• Prompt:
Starting at the line that contains "Business IT (181, 1053)", quote each line exactly through the last line of the entries, both included.

• Records shown:

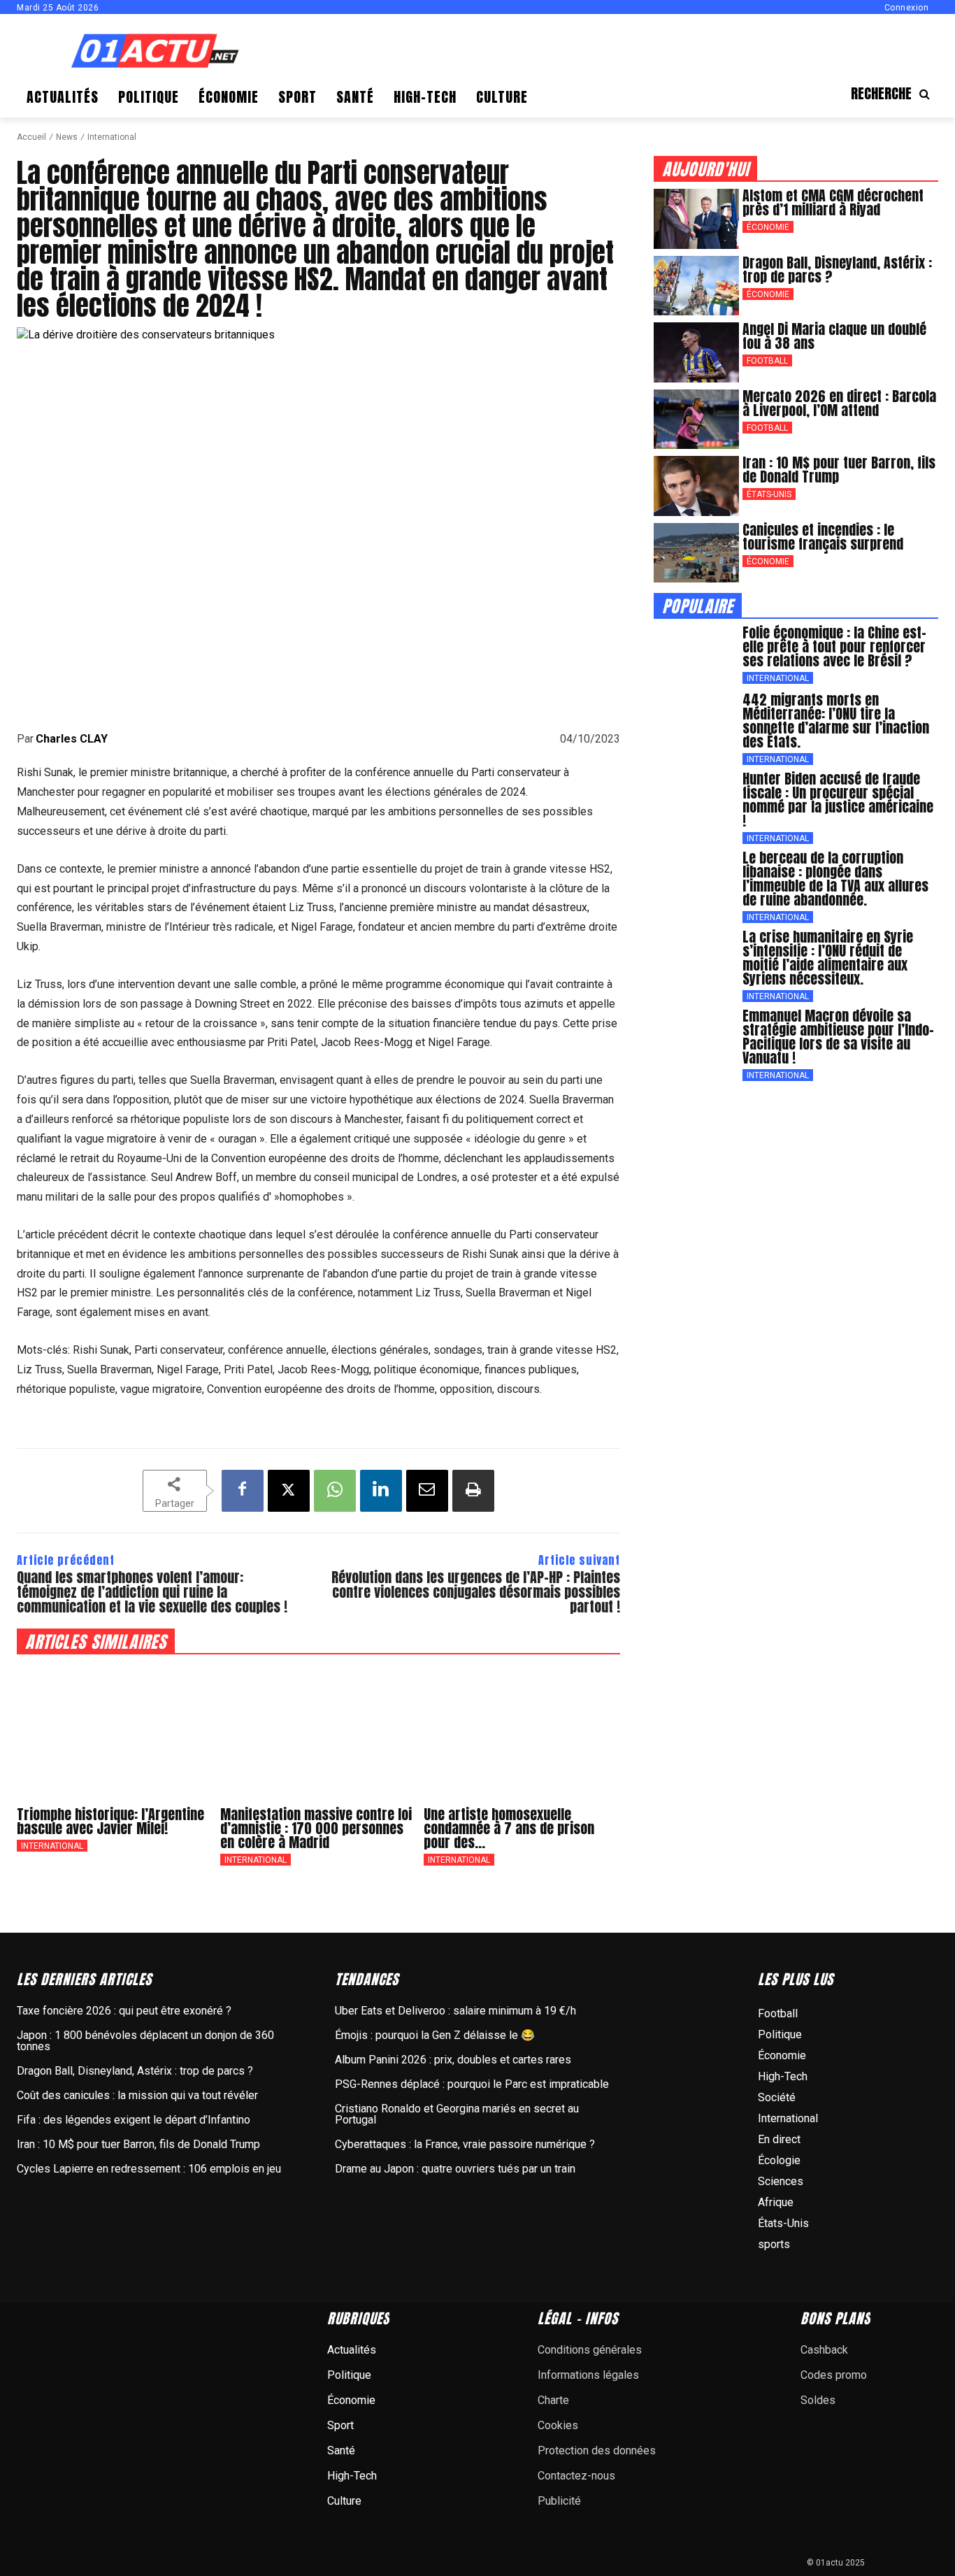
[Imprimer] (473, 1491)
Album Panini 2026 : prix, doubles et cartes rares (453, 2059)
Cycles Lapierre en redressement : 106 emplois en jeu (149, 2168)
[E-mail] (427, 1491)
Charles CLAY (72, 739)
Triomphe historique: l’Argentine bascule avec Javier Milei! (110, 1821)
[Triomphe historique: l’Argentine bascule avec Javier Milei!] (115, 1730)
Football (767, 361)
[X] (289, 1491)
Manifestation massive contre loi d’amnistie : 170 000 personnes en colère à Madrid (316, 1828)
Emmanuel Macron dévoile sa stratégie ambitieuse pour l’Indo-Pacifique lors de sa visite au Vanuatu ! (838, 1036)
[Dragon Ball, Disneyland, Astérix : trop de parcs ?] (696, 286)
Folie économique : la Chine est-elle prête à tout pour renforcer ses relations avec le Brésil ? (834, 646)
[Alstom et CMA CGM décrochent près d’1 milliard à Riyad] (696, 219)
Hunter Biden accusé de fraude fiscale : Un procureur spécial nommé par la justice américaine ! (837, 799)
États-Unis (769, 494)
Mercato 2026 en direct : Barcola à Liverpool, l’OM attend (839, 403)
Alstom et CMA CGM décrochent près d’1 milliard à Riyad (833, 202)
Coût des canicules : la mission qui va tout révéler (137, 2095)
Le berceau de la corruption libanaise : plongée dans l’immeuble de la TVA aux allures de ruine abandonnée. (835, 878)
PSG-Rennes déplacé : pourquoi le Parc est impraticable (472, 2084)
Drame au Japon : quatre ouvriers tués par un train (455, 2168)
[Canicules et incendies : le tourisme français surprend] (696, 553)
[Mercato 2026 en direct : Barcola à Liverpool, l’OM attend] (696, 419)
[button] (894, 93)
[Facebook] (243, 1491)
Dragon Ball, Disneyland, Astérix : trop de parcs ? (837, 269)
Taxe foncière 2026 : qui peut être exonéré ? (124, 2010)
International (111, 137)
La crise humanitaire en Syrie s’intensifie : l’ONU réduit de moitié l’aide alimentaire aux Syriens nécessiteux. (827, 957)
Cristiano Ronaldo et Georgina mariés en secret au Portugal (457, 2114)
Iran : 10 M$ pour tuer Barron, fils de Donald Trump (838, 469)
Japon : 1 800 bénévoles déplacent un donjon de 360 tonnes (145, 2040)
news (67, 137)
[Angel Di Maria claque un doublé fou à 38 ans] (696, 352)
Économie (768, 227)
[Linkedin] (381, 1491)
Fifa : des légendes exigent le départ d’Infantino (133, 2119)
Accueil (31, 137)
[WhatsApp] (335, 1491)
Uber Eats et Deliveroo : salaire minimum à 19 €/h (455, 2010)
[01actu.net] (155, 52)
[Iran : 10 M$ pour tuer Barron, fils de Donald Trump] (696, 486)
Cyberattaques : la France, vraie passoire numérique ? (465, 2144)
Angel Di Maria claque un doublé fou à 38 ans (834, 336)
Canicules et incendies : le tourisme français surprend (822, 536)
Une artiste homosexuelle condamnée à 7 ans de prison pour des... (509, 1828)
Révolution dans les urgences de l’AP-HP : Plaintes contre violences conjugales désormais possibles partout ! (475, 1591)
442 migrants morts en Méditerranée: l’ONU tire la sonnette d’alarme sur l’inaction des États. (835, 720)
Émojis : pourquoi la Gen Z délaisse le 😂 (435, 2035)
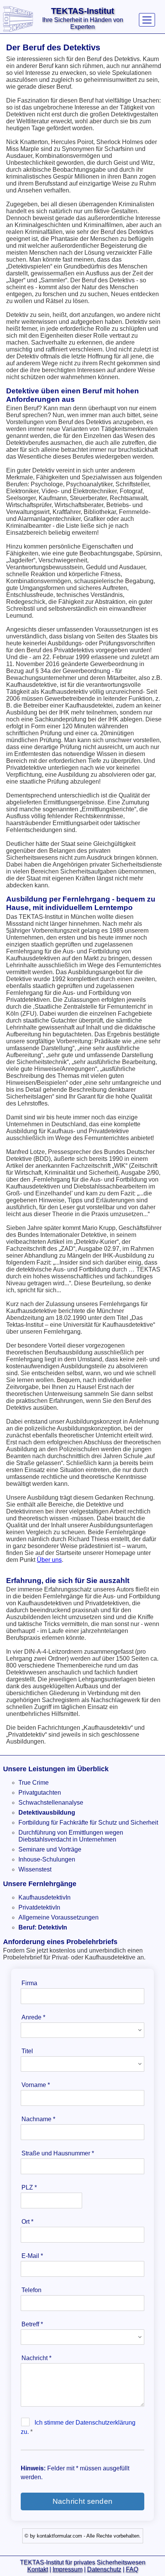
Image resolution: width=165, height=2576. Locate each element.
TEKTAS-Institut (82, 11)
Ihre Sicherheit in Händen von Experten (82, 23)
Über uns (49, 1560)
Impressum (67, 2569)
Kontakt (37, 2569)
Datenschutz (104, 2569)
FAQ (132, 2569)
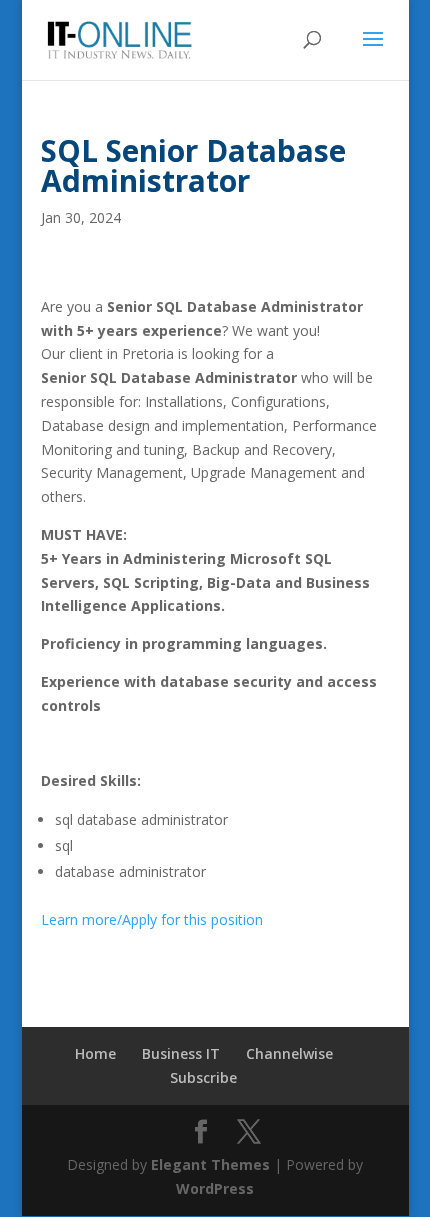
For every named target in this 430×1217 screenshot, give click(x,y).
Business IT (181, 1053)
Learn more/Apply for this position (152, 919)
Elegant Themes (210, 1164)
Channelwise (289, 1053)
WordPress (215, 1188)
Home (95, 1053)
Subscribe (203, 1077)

• Result:
Business IT (181, 1053)
Learn more/Apply for this position (152, 919)
Elegant Themes (210, 1164)
Channelwise (289, 1053)
WordPress (215, 1188)
Home (95, 1053)
Subscribe (203, 1077)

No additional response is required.